Surface roughening is often applied to various devices, such as orthopedic and dental implants, in order to promote bone-implant attachment (osseointegration). In this study, we investigate the influence of pure waterjet peening on a generated random metallic surface. The deformation of the substrate, the height distributions, material ratio curves of deformed surfaces, and 12 area roughness parameters were analyzed for different impact velocities, ranging from 100 m/s to 700 m/s, and different initial arithmetic mean heights (Sa), ranging from 0.62 mu m to 1.88 mu m. As the impact velocity increases, the height distribution becomes wider. The dispersion parameters Sa and Sq, extreme parameter Sz, and asymmetry parameter Ssk all reach their higher values at a higher impact velocity. The root mean square height Sq relates to surface energy where both cell adhesion and protein adsorption can be enhanced by a higher surface energy.
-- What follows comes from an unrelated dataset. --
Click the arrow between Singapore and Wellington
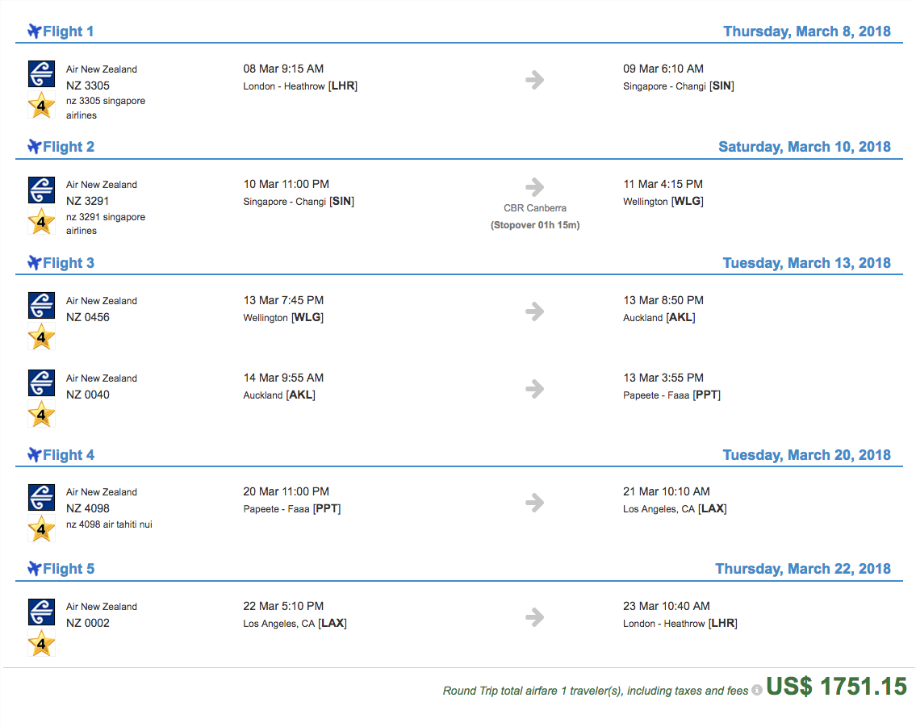Screen dimensions: 916x727 pyautogui.click(x=534, y=187)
The negative skewness Ssk surface obtained from the waterjet peening process corresponds to improved load bearing surface since most peaks can be worn away quickly, thereby providing a good contact condition for the implant and surrounding tissues. The material ratio curves obtained at different impact velocities demonstrate that higher impact velocity results in higher values of valley depth (Svk), which indicates a larger available surface area for cell adhesion, proliferation/differentiation. It is recommended that when describing the roughness in the context of cell adhesion research, the roughness parameters Sq, Ssk, Svk be reported as a minimum set.